Civil Engineers and the Interstate Highway System

The design and construction of the first segments of the Interstate Highway between 1950 and 1960 showcased the expertise, ingenuity, dedication, and knowledge of civil engineers who moved mountains to finish this task.

The geography of the U.S in terms of building the Interstates proved to be most challenging. Building through the Rocky Mountains to the soft delta areas of the Mississippi River required civil engineering innovation in areas of tunneling, elevated viaducts, piling and bridges.

Other problems faced by the civil engineers tasked with constructing the Interstate were mainly centered around the size, scope and time required to finish this project. The enabling committee had predicted a 13-year frame for the project but civil engineers soon learned that the project would greatly exceed earlier estimates of materials and personnel required.

And although the Federal government provided 90 percent of the cost, individual highway departments were responsible for the construction of segments within their states. However, only a few states like New York, Pennsylvania, and California were prepared for the challenge.

As a result, many agencies would later compete to hire qualified engineers who later became part of the “Interstate Generation.” State Highway Engineers recognized the interstate as a challenge and opportunity of a lifetime.

A Game Changer

In many ways, the construction of the Interstate produced significant advancements in civil engineering technology. Areas like concrete pavements, bridge design, soil mechanics, and traffic forecasting were the most affected.

For example, before the Interstates, civil engineers had limited knowledge of the proper concrete and asphalt, especially in terms of wearing and load-bearing characteristics.

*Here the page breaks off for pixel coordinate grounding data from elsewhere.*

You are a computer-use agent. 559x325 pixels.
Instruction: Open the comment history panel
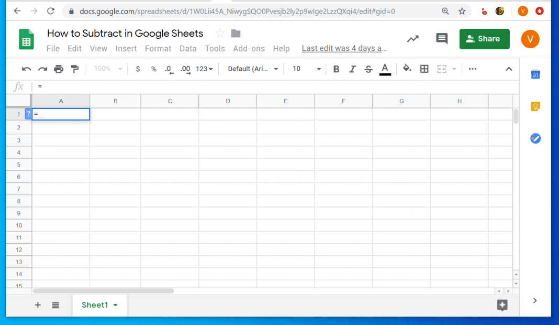[441, 38]
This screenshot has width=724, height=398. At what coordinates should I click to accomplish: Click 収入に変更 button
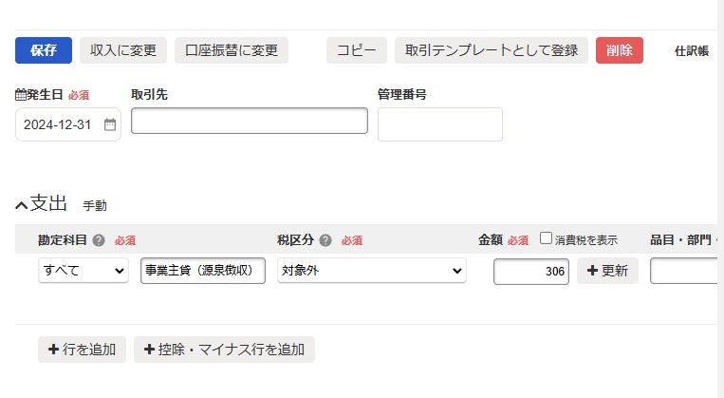click(123, 50)
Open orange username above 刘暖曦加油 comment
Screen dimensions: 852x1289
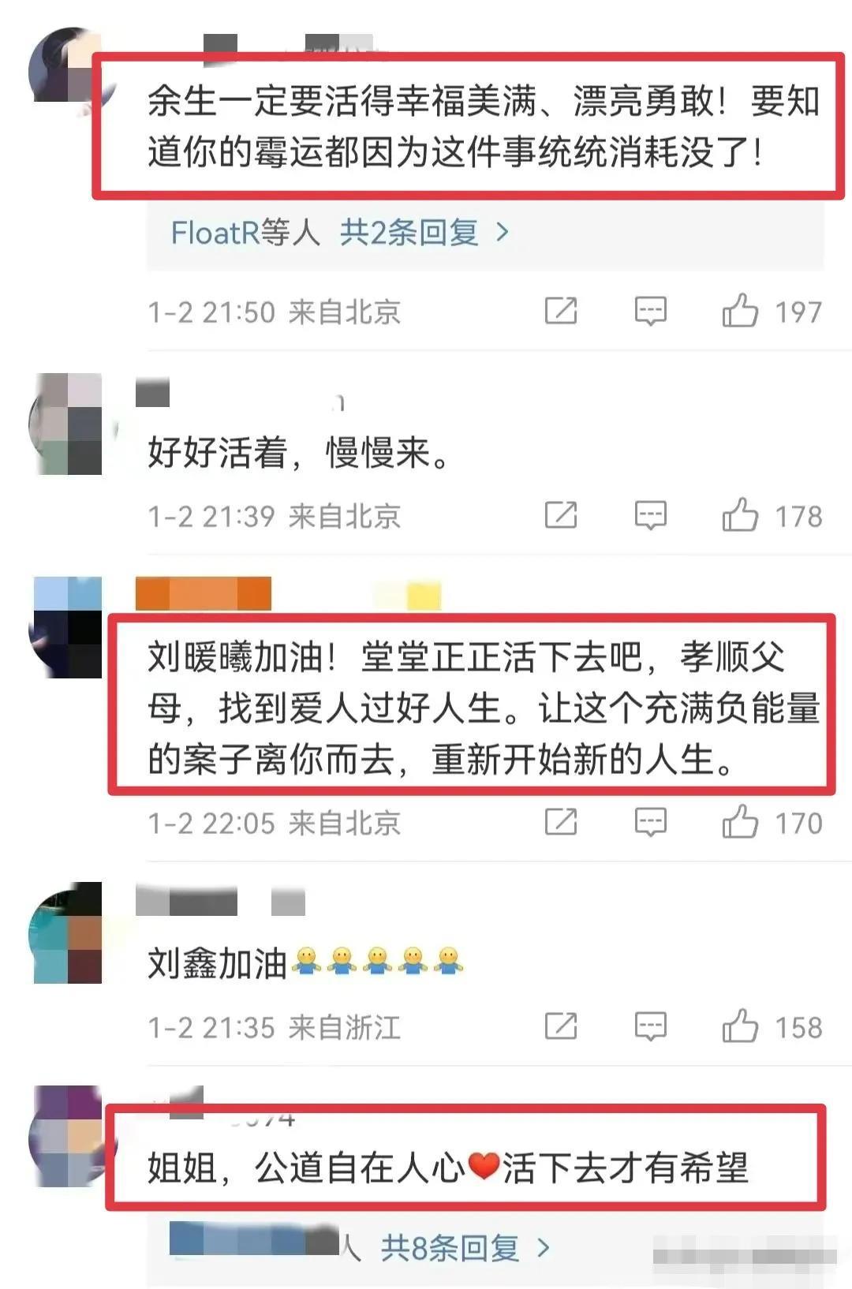204,593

However, the Interstate era brought about the AASHO Road Test conducted between 1958 and 1960.

This project helped to develop better pavement design criteria for Interstate conditions.

The Interstate system also affected other engineering projects, not only those related to the highway. For example, engineers have adapted highway designs to accommodate environmental laws and regulations. The Florida Everglades is a perfect example. Also known as the Alligator Alley, this highway includes underpasses that allow animals to cross under the highway.

The Interstate Today

Today there are more than 260 million cars in the United States using the Interstate Highway System. And away from the engineering and safety accomplishments, this highway system has affected the way we conduct business, and live our daily lives.

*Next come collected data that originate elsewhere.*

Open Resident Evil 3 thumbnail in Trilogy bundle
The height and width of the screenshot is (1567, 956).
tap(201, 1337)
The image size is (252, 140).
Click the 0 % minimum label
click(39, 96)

The Interstate System has given Americans freedom of mobility, and it has supported the economy since it began operation.

It is not an exaggeration, but a simple statement of fact, that the interstate system is an engine that has driven the country into 40 years of prosperity. According to The Public Purpose, the Interstate Highway System:

  • Has saved at least 187,000 people
  • Has prevented injuries of at least 12 million people
  • Has permitted the cherished freedom of mobility
  • Has returned more than $6 in economic productivity for each $1 it cost
  • And enhanced international security

While Eisenhower initially allocated $26 billion for the project, building the Interstate System ended up being $425 billion and took 35 years to complete. However, over the years, many states have added to the system by constructing national highways and beltways around cities to reduce congestion and traffic.

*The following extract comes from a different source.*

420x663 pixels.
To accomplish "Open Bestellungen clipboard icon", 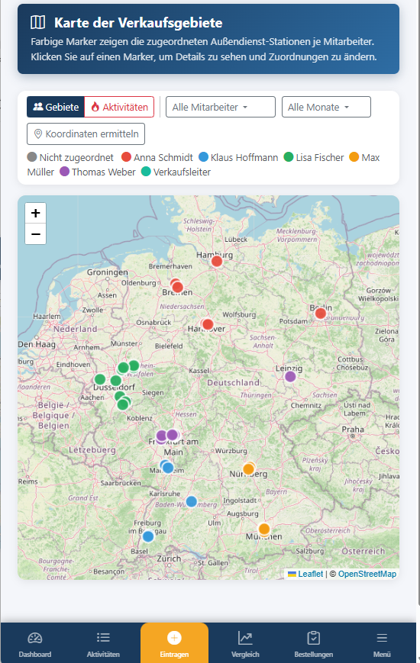I will (313, 644).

Right now, the Interstate System comprises more than 48,000 miles of road maintained by individual states. What this means is that wealthier states tend to maintain their parts better compared to other states where you might experience uneven roads or potholes.

One for The Future?

A testament to Eisenhower’s achievement is that the vast majority of the Interstate System has withstood the test of time and continues to deliver as intended. Civil engineers will continue to address challenges in maintaining, improving and adapting the Interstate Highway System to the needs of the future.

Right now, autonomous vehicles are being tested on the roads, and the Interstate Highway System might have a huge impact on how we travel in the years to come.

At Keck & Wood, we believe that changes and adaptations in civil engineering will drive the needed shift in advancements in the construction sector.